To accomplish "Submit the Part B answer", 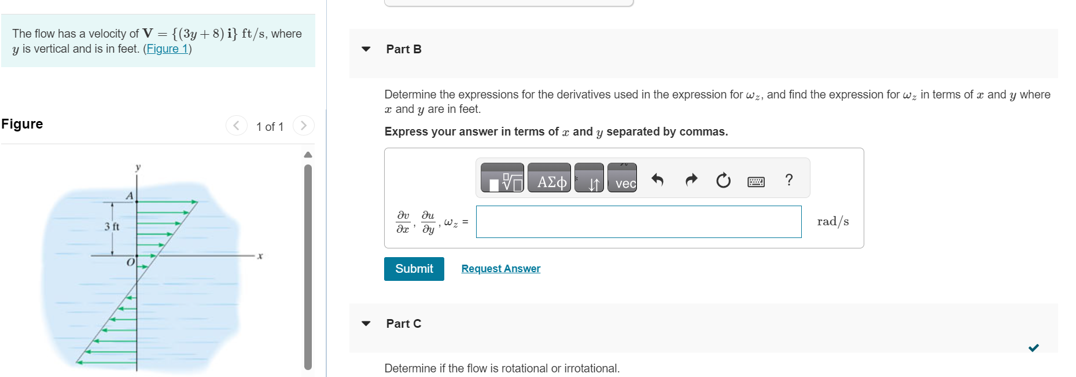I will coord(414,269).

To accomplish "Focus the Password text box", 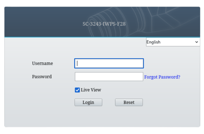I will click(x=109, y=77).

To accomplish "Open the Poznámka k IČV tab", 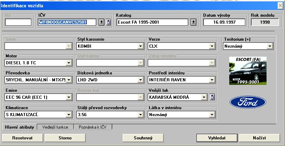I will point(92,127).
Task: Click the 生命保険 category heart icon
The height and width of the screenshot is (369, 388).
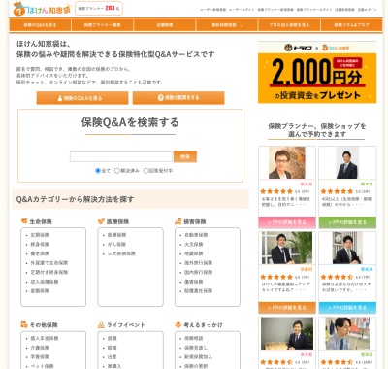Action: 24,221
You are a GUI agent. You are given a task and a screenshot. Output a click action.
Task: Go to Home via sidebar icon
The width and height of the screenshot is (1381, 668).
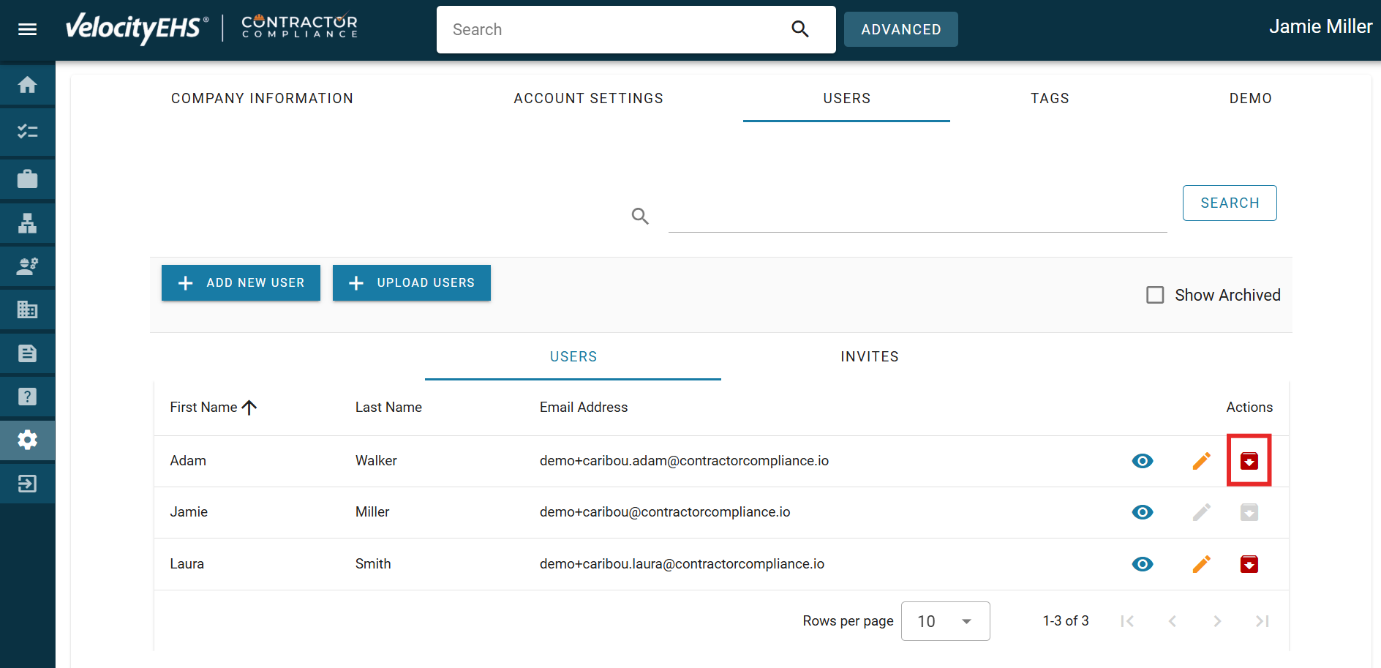click(x=27, y=86)
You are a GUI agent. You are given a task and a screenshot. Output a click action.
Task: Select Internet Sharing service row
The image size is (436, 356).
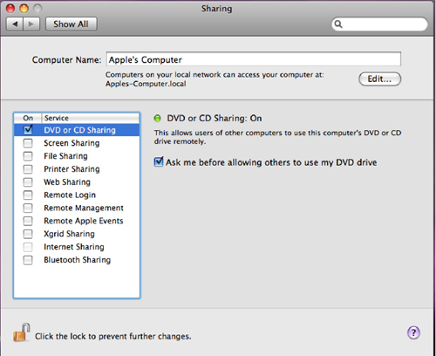(x=77, y=247)
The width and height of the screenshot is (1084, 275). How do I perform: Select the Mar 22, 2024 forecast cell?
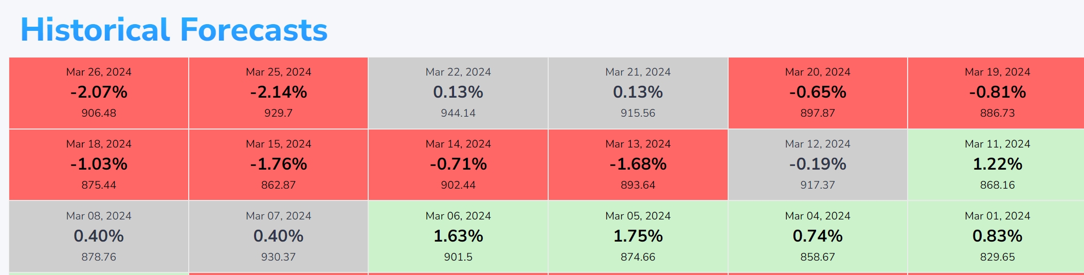click(x=458, y=93)
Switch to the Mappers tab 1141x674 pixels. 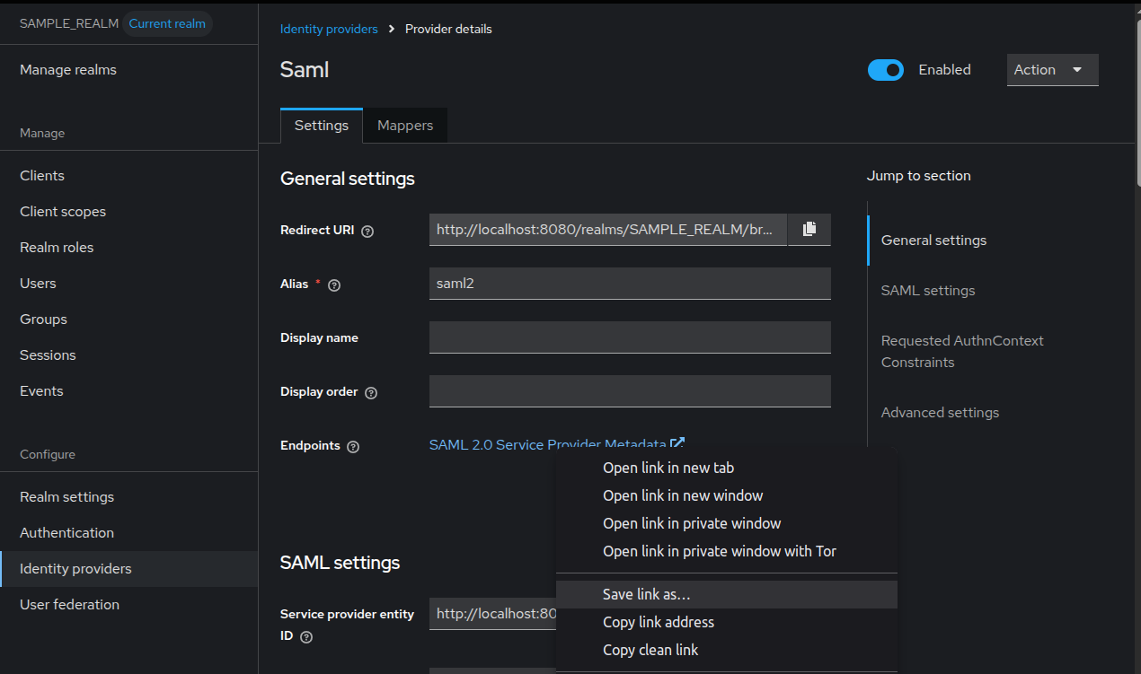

━━━━━━━━━━

§ WHAT IS BEING ASKED: Wherever a line holds the word "icon", copy that line out of the entries above.

§ RESPONSE TO THE EXERCISE:
Task: Click the 生命保険 category heart icon
Task: Go to Home via sidebar icon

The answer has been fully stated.